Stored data
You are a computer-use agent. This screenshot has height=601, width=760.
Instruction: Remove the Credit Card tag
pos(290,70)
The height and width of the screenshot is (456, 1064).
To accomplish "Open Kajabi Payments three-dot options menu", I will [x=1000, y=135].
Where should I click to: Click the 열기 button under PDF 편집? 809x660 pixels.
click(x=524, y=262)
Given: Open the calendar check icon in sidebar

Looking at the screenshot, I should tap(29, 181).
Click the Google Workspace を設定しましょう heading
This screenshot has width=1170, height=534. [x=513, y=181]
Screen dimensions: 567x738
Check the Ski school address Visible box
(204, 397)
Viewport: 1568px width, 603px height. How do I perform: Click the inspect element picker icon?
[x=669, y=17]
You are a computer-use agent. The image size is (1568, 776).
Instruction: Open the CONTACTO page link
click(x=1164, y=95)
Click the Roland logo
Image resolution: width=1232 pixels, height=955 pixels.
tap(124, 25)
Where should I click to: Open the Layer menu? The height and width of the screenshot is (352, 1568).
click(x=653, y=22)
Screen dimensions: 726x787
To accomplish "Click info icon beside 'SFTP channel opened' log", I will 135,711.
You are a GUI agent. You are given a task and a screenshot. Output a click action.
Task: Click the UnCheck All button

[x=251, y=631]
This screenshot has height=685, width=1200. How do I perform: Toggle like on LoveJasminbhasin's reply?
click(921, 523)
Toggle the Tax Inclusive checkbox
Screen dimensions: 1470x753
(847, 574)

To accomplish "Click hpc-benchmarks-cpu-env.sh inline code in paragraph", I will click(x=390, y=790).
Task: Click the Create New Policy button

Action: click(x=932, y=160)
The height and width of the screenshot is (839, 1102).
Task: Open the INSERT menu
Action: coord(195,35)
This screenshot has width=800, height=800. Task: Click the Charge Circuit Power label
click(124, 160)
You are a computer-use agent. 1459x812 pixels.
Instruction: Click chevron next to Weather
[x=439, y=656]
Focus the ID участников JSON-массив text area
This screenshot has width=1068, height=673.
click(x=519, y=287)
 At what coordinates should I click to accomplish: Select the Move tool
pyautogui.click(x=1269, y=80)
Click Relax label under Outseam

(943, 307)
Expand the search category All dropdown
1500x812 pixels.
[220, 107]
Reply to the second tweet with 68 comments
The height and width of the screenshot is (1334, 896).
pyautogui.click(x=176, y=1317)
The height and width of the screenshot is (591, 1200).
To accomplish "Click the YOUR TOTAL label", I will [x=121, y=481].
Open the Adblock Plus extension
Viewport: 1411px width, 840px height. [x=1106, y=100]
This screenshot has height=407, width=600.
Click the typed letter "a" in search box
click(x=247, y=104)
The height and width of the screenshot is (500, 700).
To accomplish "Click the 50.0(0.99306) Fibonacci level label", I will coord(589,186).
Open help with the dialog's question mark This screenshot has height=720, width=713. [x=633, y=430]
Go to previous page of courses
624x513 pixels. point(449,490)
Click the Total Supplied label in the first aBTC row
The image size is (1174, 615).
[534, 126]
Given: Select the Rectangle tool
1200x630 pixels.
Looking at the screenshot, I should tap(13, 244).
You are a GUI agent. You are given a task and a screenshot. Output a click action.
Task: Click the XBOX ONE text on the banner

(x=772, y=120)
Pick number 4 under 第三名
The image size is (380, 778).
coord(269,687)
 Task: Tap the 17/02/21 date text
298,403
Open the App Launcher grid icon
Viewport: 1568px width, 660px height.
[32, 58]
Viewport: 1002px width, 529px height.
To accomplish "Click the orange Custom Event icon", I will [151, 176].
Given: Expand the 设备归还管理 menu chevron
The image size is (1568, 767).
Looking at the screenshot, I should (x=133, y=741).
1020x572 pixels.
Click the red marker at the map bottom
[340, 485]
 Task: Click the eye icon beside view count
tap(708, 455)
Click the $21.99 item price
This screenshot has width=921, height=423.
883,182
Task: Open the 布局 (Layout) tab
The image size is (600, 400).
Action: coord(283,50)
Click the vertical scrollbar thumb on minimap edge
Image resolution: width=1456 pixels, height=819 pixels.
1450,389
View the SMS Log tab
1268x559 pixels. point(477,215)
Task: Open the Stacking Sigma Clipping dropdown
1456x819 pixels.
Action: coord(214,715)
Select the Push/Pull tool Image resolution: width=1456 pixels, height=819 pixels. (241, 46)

Task to complete :: Which lines in the items above contain the word "Toggle"? List each of them in full.

Answer for the task ::
This screenshot has height=685, width=1200. How do I perform: Toggle like on LoveJasminbhasin's reply?
Toggle the Tax Inclusive checkbox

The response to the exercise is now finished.